The European Commission has called for improving the legal definition of “terrorism”
The European Commission should provide more legal clarity on the definition of “terrorism” in EU criminal law – in order to prevent fundamental rights abuses and discrimination, according to a report by the Fundamental Rights Agency. EU (FRA) discovered Thursday, November 18.
The EU Counter-Terrorism Directive was adopted four years ago to respond to the phenomenon of foreign fighters and to help Member States deal with threats of terrorist attacks.
The main novelty of the Directive, which updates counter-terrorism measures dating back to 2002, is the inclusion of new offenses which are considered “preparatory activities” for terrorist attacks – namely travel for terrorist purposes and receive training in terrorism.
But the legislation also amends the offense of public provocation to include the notion of “indirect provocation” – which has triggered a variety of approaches in the national laws of EU member states, such as “apologia for terrorism” in France or the humiliation of victims of terrorism or their families in Spain.
While the directive marks “a shift towards a preventive approach” which criminalizes certain activities on the basis of their potential to lead to terrorist offenses, the report calls on national authorities to put in place effective safeguards – in particular the use of ‘intrusive investigative tools and intelligence information during criminal proceedings.
“When terrorism strikes, its immediate destructive impact is painfully evident. But the fear and mistrust it engenders has profound and corrosive long-term effects on society,” said FRA Director Michael O’Flaherty. .
Meanwhile, the report’s findings also show that associating an individual with a specific religious group, specifically Muslims, increases their likelihood of being targeted in criminal investigations – necessitating a broader assessment of the impact of such a bias on different groups.
Crimes, such as “public provocation to commit a terrorist offense” and “travel for terrorist purposes” are mainly linked to “jihadism”, he also notes.
However, similar actions by right-wing extremists cannot be prosecuted under anti-terrorism legislation.
The Free Speech Dilemma
Experts criticized that the directive does not offer clear guidelines or criteria for distinguishing between legal and illegal forms of expression – exemplified in cases of similar behavior, where some are prosecuted for public provocation of terrorism and ‘others for incitement to hatred.
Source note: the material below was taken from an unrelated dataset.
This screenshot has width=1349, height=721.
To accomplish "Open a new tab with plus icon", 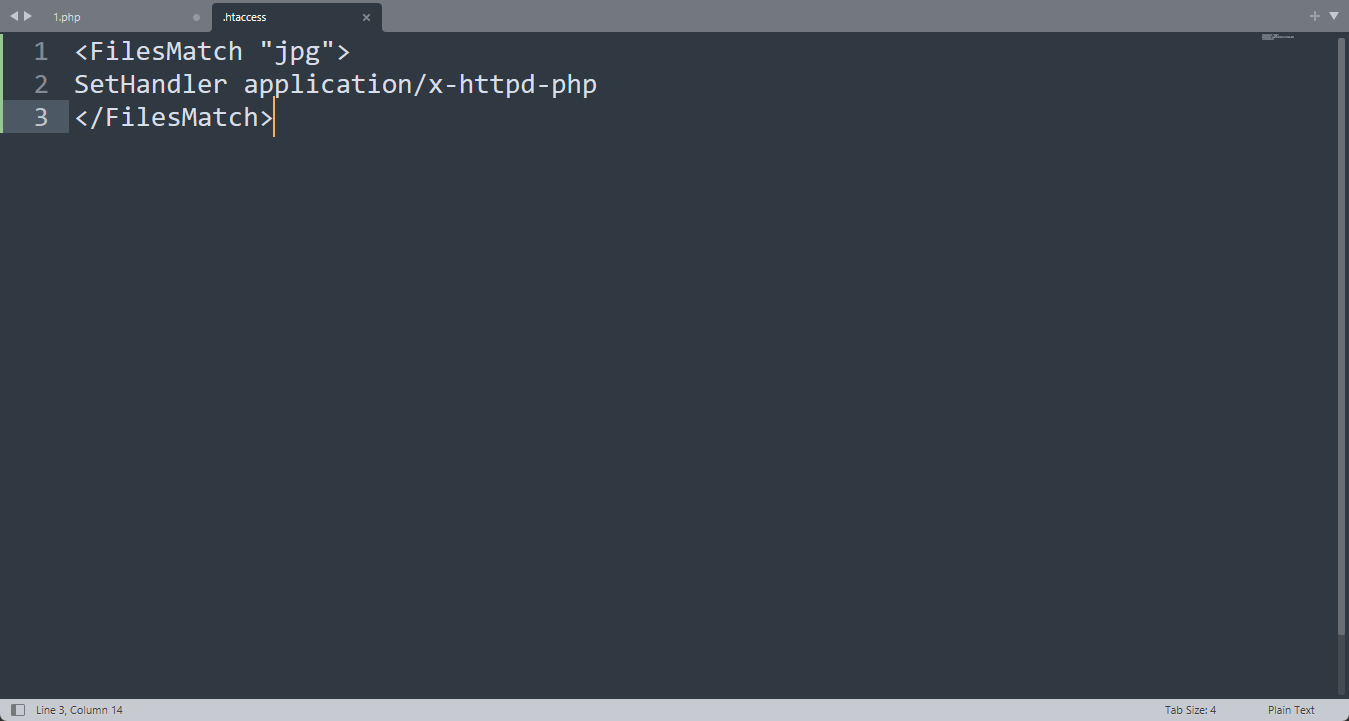I will click(x=1315, y=16).
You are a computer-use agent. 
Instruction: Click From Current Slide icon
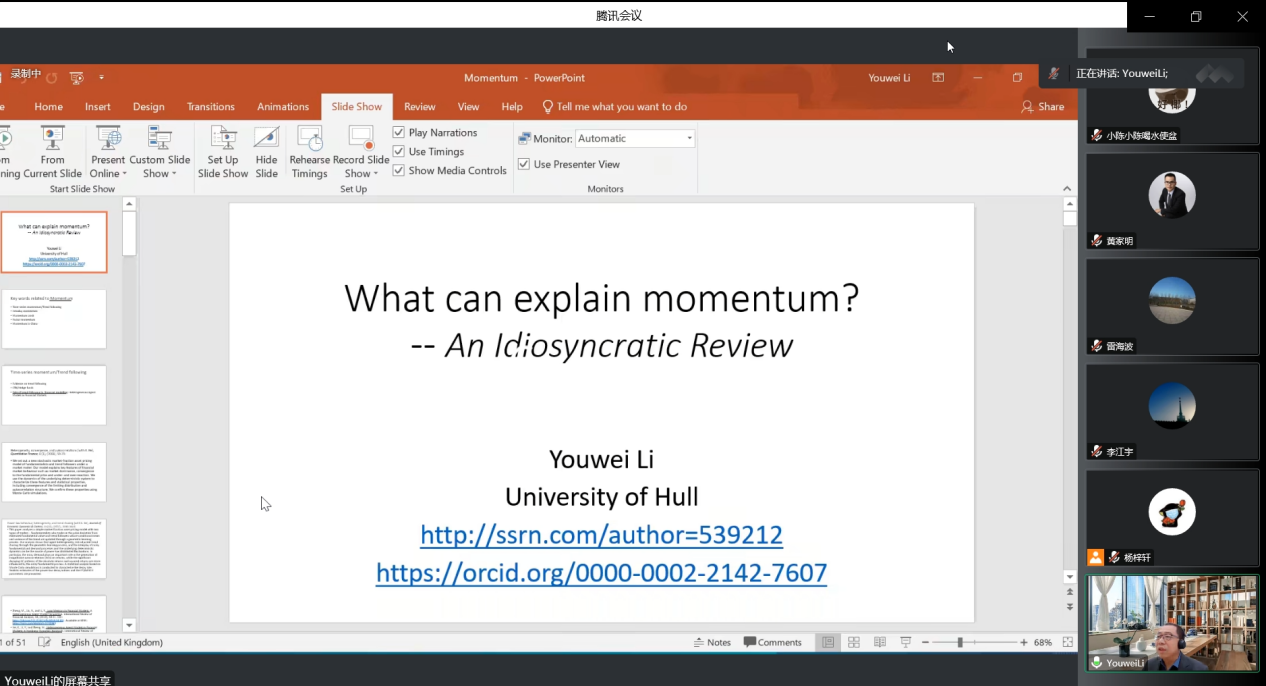point(52,139)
As a result, several academics, NGOs and oversight bodies have expressed concerns about the risks posed to the right to freedom of expression and self-censorship.
For example, a French actor known under the name of Dieudonné was sentenced in 2015 to two months in prison for apologizing for terrorism after having published on social networks “I feel Charlie Coulibaly”, in reference to the terrorist attacks against Charlie magazine Weekly.
But Spain appears to be one of the countries where anti-terrorism laws have been used the most to target artists, according to Amnesty International.
Nonetheless, the FRA report notes that proving the presence – or absence – of terrorist intentions linked to these activities has become a major challenge for prosecutors and defense lawyers, as well as a “source of major concern. in matters of fundamental rights ”.
The criminality of the offenses is determined by the intention of the person, which is difficult to prove.
Defense lawyers note that intent is not necessarily examined or established in some member states like France, where minors appear to be often prosecuted for glorification.
As a result, the EU agency warns that “authorities may rely on subjective criteria and guidance, presume the existence of intent in some cases and shift the burden of proof to the defense”.
The European Commission, for its part, has argued that the opening of infringement proceedings will lead to greater legal clarity in the rules for combating terrorism.
Currently, proceedings are ongoing against at least 18 Member States for their incorrect transposition of anti-terrorism rules – namely Bulgaria, Germany, Poland, Portugal, Hungary, Latvia, Romania, Sweden, Slovenia , Cyprus, the Czech Republic, Greece, Spain, Lithuania, Austria, Finland, Croatia and Luxembourg.